Mexican spending on security and military equipment set to rise sharply through 2017

Yousuf Malik

The critical issue preventing Mexico from realising the vast potential of its geographical location is security. Whether it is the energy sector or manufacturing and services, few foreign companies are willing to risk the safety of their employees in the country or see their goods stolen and ransomed at the hands of powerful drug cartels and organised crime syndicates.

Mexico’s economy and security are inextricably linked. Long term security can’t improve without a boost to the economy while the economy is held hostage to the security situation. How this will pan out isn’t clear, but one thing is certain: The current Institutional Revolutionary Party (PRI) government that has run Mexico for 71 years isn’t planning on handing over power to its rivals, the National Action Party (PAN), without a fight in the 2018 election.

As Mexico’s charismatic president, Enrique Peòa Nieto, enters his last three years in power, he has a clear task in front of him. If his Institutional Revolutionary Party is going to have any chance of winning the next presidential elections they are going to have to demonstrate remarkable improvement on two fronts: public security and the economy.

With oil prices down and the economy barely registering an anaemic 2% of GDP growth, the priority is to attract investment into the manufacturing and energy sectors. This is expected to come mainly from US, Canadian and European oil companies willing to invest in exploration now and betting on flows coming on-stream by 2018 when oil prices are forecast to be healthier.

As for manufacturing, Mexico hopes to present itself as an attractive manufacturing base for US companies increasingly put off by China’s tough new regulations targeting foreign companies and its poor protection of intellectual property.
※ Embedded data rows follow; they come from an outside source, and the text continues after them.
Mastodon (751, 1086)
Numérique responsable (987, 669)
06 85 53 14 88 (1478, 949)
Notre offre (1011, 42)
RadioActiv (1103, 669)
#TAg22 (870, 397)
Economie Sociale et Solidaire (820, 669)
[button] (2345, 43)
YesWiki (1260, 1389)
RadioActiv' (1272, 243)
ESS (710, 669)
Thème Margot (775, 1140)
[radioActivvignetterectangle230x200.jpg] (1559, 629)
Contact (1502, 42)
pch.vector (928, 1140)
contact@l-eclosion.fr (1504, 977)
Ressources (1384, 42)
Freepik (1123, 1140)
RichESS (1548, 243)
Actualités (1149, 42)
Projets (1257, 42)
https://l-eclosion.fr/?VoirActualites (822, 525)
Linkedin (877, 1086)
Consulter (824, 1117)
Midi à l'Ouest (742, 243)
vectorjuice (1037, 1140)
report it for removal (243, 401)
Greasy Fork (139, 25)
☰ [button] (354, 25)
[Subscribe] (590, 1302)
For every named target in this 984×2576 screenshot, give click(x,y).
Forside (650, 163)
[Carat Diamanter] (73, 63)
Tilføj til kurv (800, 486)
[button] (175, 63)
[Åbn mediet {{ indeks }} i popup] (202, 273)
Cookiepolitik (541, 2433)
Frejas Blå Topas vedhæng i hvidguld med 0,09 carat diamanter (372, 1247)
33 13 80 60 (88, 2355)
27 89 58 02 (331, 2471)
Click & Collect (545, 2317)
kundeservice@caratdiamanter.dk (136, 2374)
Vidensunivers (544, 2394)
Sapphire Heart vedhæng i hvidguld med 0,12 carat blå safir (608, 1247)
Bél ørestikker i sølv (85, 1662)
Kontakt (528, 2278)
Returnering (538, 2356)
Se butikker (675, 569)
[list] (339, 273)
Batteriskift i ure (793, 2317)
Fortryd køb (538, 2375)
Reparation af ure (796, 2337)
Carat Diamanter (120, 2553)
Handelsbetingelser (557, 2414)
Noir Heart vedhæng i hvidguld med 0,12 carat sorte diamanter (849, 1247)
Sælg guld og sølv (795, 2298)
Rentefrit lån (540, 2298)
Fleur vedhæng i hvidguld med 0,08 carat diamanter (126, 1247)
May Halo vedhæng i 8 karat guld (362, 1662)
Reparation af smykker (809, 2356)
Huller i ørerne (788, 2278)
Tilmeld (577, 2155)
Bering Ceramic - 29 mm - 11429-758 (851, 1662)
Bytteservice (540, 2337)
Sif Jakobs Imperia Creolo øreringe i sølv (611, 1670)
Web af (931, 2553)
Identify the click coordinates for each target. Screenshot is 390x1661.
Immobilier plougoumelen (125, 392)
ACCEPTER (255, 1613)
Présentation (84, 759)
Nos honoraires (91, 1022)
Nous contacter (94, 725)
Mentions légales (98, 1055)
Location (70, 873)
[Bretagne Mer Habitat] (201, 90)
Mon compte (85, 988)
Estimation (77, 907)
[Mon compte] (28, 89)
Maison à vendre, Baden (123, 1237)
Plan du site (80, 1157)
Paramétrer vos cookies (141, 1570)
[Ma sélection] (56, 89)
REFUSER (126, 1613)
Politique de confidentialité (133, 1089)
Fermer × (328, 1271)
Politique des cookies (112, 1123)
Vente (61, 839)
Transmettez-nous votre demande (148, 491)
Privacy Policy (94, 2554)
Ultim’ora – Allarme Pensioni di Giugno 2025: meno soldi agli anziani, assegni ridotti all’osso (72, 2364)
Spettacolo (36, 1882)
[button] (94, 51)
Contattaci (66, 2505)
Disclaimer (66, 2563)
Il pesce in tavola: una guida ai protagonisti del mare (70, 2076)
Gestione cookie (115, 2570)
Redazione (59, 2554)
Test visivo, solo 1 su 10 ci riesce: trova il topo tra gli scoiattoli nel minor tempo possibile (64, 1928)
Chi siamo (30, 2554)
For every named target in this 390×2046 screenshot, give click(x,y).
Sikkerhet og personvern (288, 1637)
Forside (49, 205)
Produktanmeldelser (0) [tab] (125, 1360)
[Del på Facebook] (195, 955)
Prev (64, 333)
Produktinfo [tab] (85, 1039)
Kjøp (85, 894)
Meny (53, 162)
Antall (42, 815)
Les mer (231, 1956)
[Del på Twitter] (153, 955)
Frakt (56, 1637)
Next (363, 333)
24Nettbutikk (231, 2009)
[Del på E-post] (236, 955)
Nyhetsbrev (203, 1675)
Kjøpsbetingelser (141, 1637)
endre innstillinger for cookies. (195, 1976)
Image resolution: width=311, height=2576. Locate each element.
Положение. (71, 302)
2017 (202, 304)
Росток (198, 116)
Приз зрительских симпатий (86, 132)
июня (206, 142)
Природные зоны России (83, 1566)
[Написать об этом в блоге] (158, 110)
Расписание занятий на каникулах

As a North American Free Trade Agreement (NAFTA) partner, Mexico is a good bet. According to a 2014 report by Boston Consulting Group (BCG), by 2012 the cost of labour in Mexico was no more than in China when Mexico’s higher manufacturing productivity was taken into account. By 2015, BCG expected Mexico to have a cost advantage of almost 30% over China.

President Nieto, therefore, has to look strong on security. He has taken a couple of knocks to his popularity recently; his strategy of playing down the security situation backfired in spectacular fashion in September 2014. He was seen as indifferent when local government officials in collusion with police and drug cartels brutally murdered 43 trainee teachers to widespread national outrage that even dominated the headlines internationally. Later on, there was the whiff of scandal when it emerged the president had had suspicious dealings with a Mexican construction giant, the recipient of several large government contracts, which had allegedly arranged a generous mortgage for the president’s wife on a luxury mansion in Mexico City.

To rescue his fortunes and that of the PRI, president Nieto has no option but to spend his way to re-election. With money markets flush with cash earning paltry interest rates, and Mexico’s better-than-expected credit rating, the country is seen as a healthy investment opportunity that president Nieto is likely to tap into heavily. He has already shown a willingness to do just that. Defence spending increased 72.5% from $4bn in 2006 to $6.9bn in 2014 and is projected to be $11.6bn by 2019. Money is going into aircraft – including manned and unmanned surveillance aircraft, and helicopters for special operations – naval vessels, land and maritime border security and its C2 infrastructure as well as into the development of a national intelligence system.

The roll-out of Safe City projects across the country are also likely to accelerate. These are modelled on the one recently implemented in Mexico City, which has shown impressive results in reducing crime and improving response times and arrests.

The outcome of Nieto’s efforts are not yet clear; they certainly have not been decisive enough to win an election on the back of just yet. But after a number of false starts over the years the current PRI government is committed to a programme of radical reform and its record on implementation so far is impressive, even if the benefits have yet to trickle down to ordinary Mexicans. One other thing Mexico has going for itself that no other country in Latin America does is its economic integration with the United States. That may count for a lot in the coming years.